Once the cue mix is in place, the session proper can begin. Different engineers and performers have different ways of going about this, but the overall aim of all these approaches is the same — to achieve the best interpretation while still retaining the required level of technical proficiency. Though views on what amounts to the 'best' interpretation and the 'required' level of technical proficiency may vary, the ability to balance the pursuit of these two often conflicting goals is the art of good overdubbing. If you allow yourself to get too involved with a succession of very detailed drop‑ins, for example, then any technical improvements will often be made at the expense of a natural emotional flow throughout the entire section or song. Balance any periods of dropping in with periods where you go for whole takes — it is very easy to lose the plot a bit when overdubbing, so it can really be worth stepping back a bit from it every now and again.

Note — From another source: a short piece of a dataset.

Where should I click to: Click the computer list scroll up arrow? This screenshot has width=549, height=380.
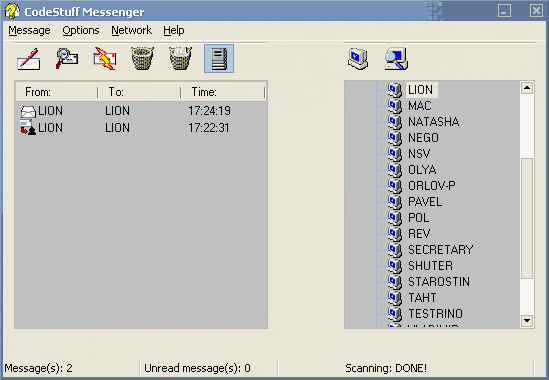point(527,88)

Whenever you do a drop‑in, it is essential that both engineer and musician agree on where the punch‑in and punch‑out points are to be. Mistaken drop‑ins are not only frustrating for the performer, but may also need repairing, particularly if you are working without the benefit of an 'undo' function. In addition, you want to encourage the performer to play or sing as normal on either side of any drop‑in they do, in order that the beginning and end of the section are replaced as seamlessly as possible.

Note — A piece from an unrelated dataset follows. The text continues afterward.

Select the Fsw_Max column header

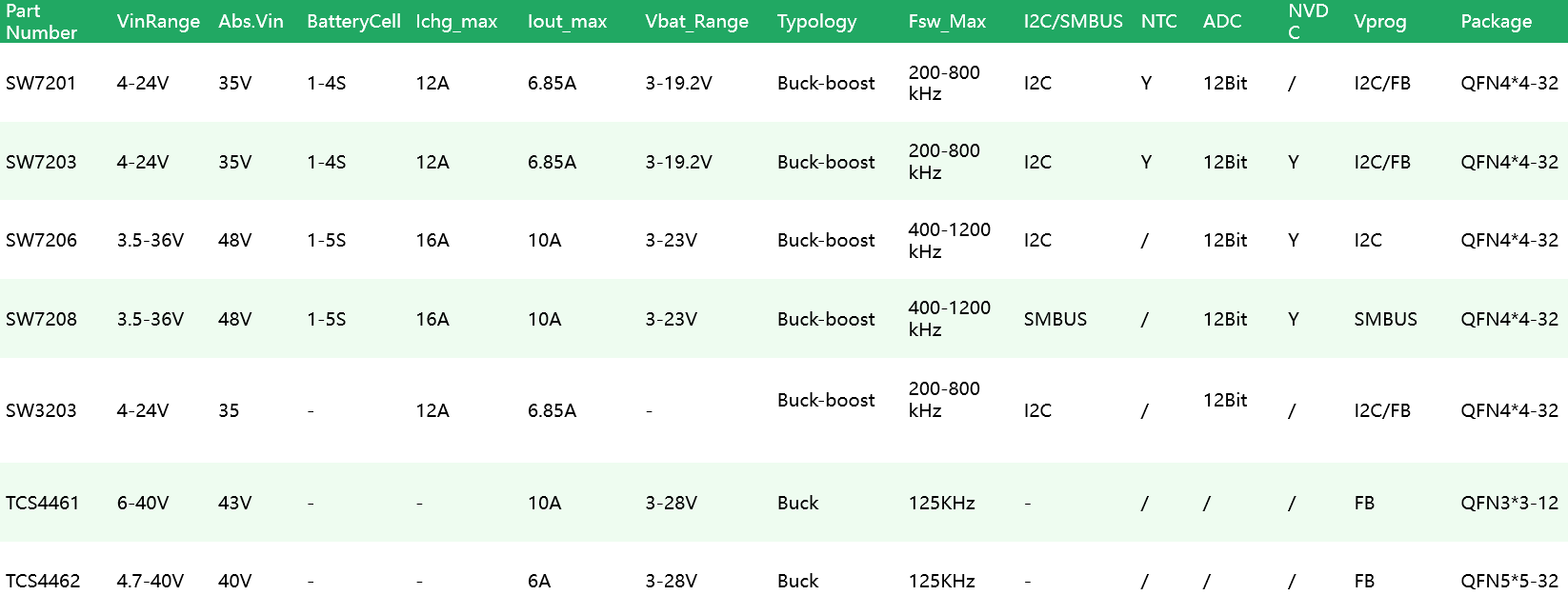(947, 21)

If you need to keep redoing a drop‑in, it can be worth making sure that each new drop‑in preceeds the previous one, and each drop‑out is later than the last one, in order that only one set of punches can possibly become audible. Because there is often little leeway in positioning a drop‑in, it is usually better to rehearse the repair until you're sure a single overdub will do the trick. If your multitrack recorder can drop in automatically then you can rerecord a section multiple times without any of these problems. However, if your recorder exhibits monitoring latency, it may prove more successful to record the new section on a separate track and edit it in once you've got it right. In fact, no matter which recorder you're using, you may wish to do multiple complete takes and assemble a final version from these later — a process commonly referred to as 'comping' — either by bouncing sections to another track or by using the recorder's digital editing.

Mastering The ART

Learning how best to overdub can take a lot of practice, particularly because sensitivity to the unspoken requirements of the performer plays such a large role. However, if you're careful to follow the advice above, you should be well on the way to getting high‑quality results every time.

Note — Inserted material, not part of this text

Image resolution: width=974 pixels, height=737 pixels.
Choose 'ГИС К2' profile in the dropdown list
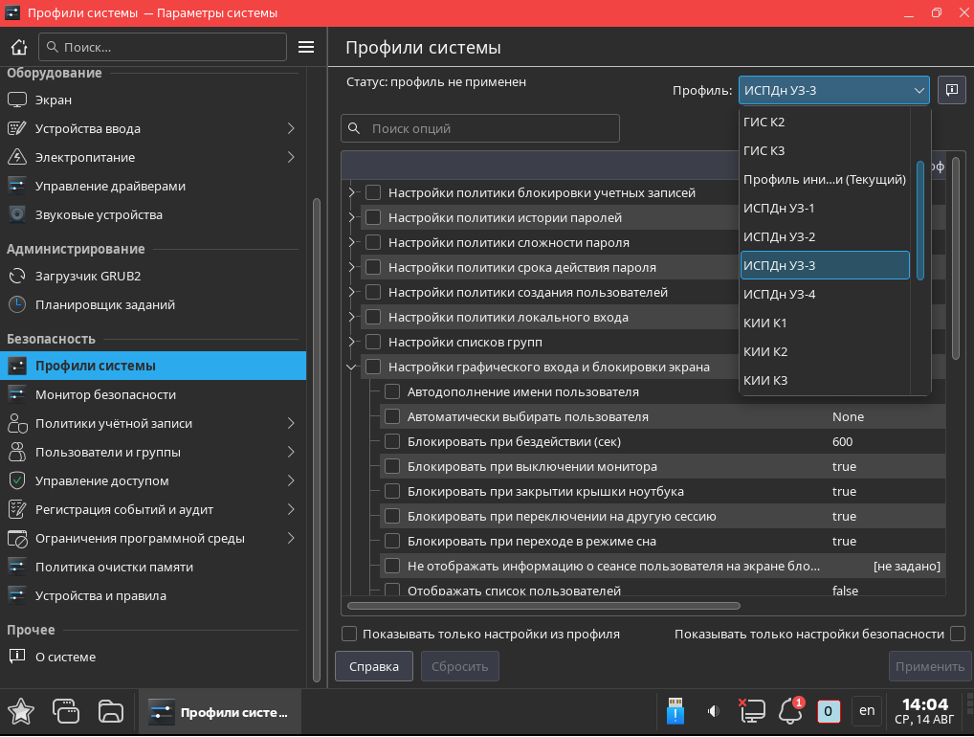764,122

Communication While Overdubbing

The final elements that may need to be added to the cue mix are communications signals, which allow the engineer and performer to speak to each other. Such signals, sometimes called 'talkback', may not be necessary for the way in which you're working — obviously, if you yourself are both the engineer and performer then there are unlikely to be communications problems, and there's also no need for talkback if the performer is in the same room as the engineer. On the other hand, if you have an electric guitarist recording in another room, then you might well need two microphones for this purpose: one each for engineer and performer. If your mixer has no built‑in facility for this, then such mics can be fed directly into your monitor mixer and fed to the relevant mixes from there. Do bear in mind, though, that you should avoid routing the engineer's talkback mic to the main monitor mix, unless the talkback system incorporated in your mixer automatically mutes the monitors when this mic is active, because of the potential for feedback howlround. What's more, it's usually worth muting talkback mics while actually in record mode, to avoid distracting the performer with any unrelated sounds these mics might pick up.